Anche quest’anno è trascorso. Qualcuno direbbe: “eh, meno male!”
Si, meno male. Cosa possiamo trarre da un anno che ci ha tolto la libertà? La pandemia ha scatenato un trauma collettivo, un evento catastrofico che si è intessuto nelle nostre relazioni, nella nostra vita lavorativa, sociale ed economica. È esplosa l’epidemia della solitudine, dell’isolamento e della perdita. Termini nuovi come “distanziamento sociale”, lockdown o pandemia sono entrati nel nostro quotidiano. Stare lontani, lontani dai nostri cari, dalle persone amate, amici, parenti, nipoti. È cambiato il nostro concetto di libertà, o era soltanto un concetto astratto, un qualcosa che abbiamo riscoperto?
Il virus ci ha bloccati, chiusi, ci ha obbligati ad entrare in una casa molto più ristretta: la nostra mente. Una mente atrofizzata, immobilizzata, isolata dal nostro corpo, da quello spazio reale che è la vita. Molti sono caduti nella disperazione del “cosa faccio”? E allora si sono aperti armadi in cui erano sepolti i nostri scheletri, si è scesi giù in quegli inferi delle nostre cantine, rovistando ciò che era vecchio, obsoleto. Un viaggio di regressioni, rielaborazioni e autoriflessioni. Siamo riusciti ad arginare la paura inventandoci l’impossibile, siamo diventati saggi, filosofi, chef, ma siamo andati anche oltre, recuperando un “tempo senza tempo”, diluito, forse infinito. Un tempo sconosciuto, da scoprire, da inventare.
Un silenzio assordante ha invaso le nostre piazze, i nostri bar, i nostri cinema, i giardinetti. Tutto chiuso. Come inventare un tempo di rinascita, in cui la parola speranza o fiducia erano sostituite da immagini desolanti: le bare di coloro che non ce l’avevano fatta, o l’immagine del papa solo, in piazza San Pietro, con la croce fra le mani?
Cos’è la libertà? È un diritto inviolabile di ogni essere umano? Ma ognuno di noi, su questa terra, si sente realmente libero? Libero di potersi curare, amare, lavorare, istruirsi o giocare?
In molti paesi la parola libertà semplicemente non esiste. Ci sono bambini che non hanno mai sperimentato la possibilità di potersi sentire liberi, perché per loro è già abbastanza “sopravvivere”.
Deprivare gli altri dei loro beni essenziali, dei loro diritti, esercitare nei confronti dei più deboli un potere è segno di fallimento. Un fallimento che ha origini remote, radicate nella nostra cultura. Una mancanza di libertà che si chiama abuso, violenza, tratta, carestia, fame, coercizione.
Quindi la libertà di cui parliamo è stata solo una privazione, o qualcosa che invece ha cercato di salvarci la vita? Non ha tolto a nessuno la libertà di parola, di espressione, di comunicazione, poiché i social sono esplosi, abbiamo raggiunto persone in ogni parte del mondo, abbiamo mangiato, bevuto, ballato e cantato. Lo abbiamo fatto mentre centinaia di persone morivano, mentre il mondo continuava a combattere violenza, guerre e carestia. Abbiamo semplicemente dovuto “sforzarci di stare”, stare con noi stessi, quegli sconosciuti che abitano il nostro corpo.
Abbiamo negato l’esistenza di un virus, abbiamo aderito alle più assurde campagne del “Non c’è Coviddi” pur di evitare di guardarci allo specchio, pur di evitare di vedere ciò che il tempo ci aveva restituito: degli uomini e delle donne sconosciute. Forse pavide, vigliacche, opportuniste, o forse semplicemente gentili, amorevoli, buone.
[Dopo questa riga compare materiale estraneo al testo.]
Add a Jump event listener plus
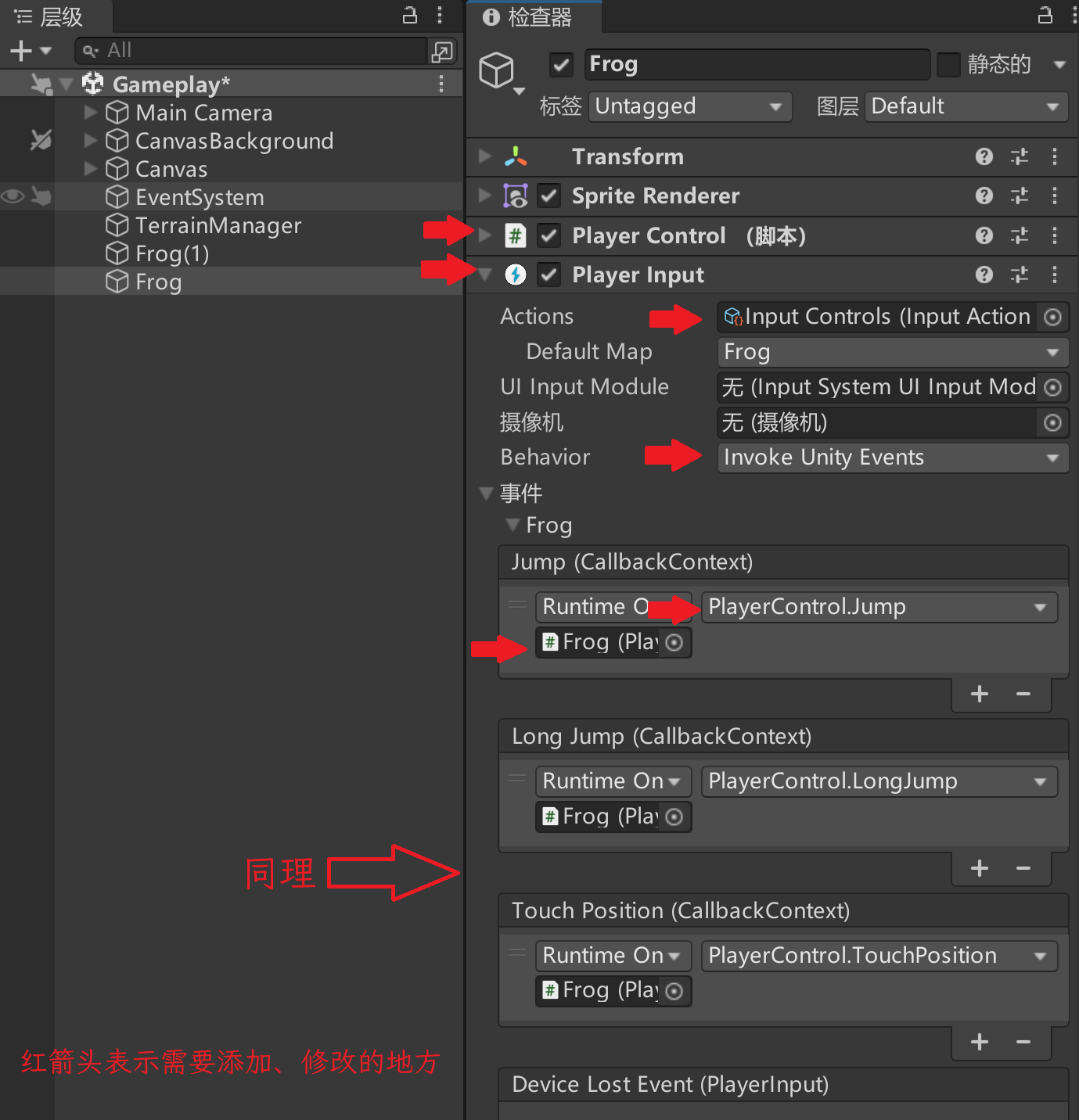The height and width of the screenshot is (1120, 1079). click(980, 694)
Non siamo e non potremmo essere più quelli di una volta, quelli che eravamo prima di marzo. La parola pandemia contiene il germe del cambiamento, un cambiamento che può generare bene o male. Un cambiamento che ha messo alla luce ciò che eravamo. Che ha sconvolto in modo irreversibile la nostra mente, le nostre relazioni.
Frederich Nietzsche diceva: «Siamo sconosciuti a noi stessi, noi uomini della conoscenza: noi stessi a noi stessi, e di questo c’è un buon motivo. Non siamo mai andati alla ricerca di noi stessi: come sarebbe potuto accadere che un giorno ci trovassimo? (…) Il nostro tesoro è là dove sono gli alveari della nostra conoscenza. Per questo scopo siamo sempre per via, come se fin dalla nascita fossimo animali alati, raccoglitori del miele dello spirito, e di cuore ci preoccupiamo davvero soltanto di una cosa, di “portare a casa” qualcosa».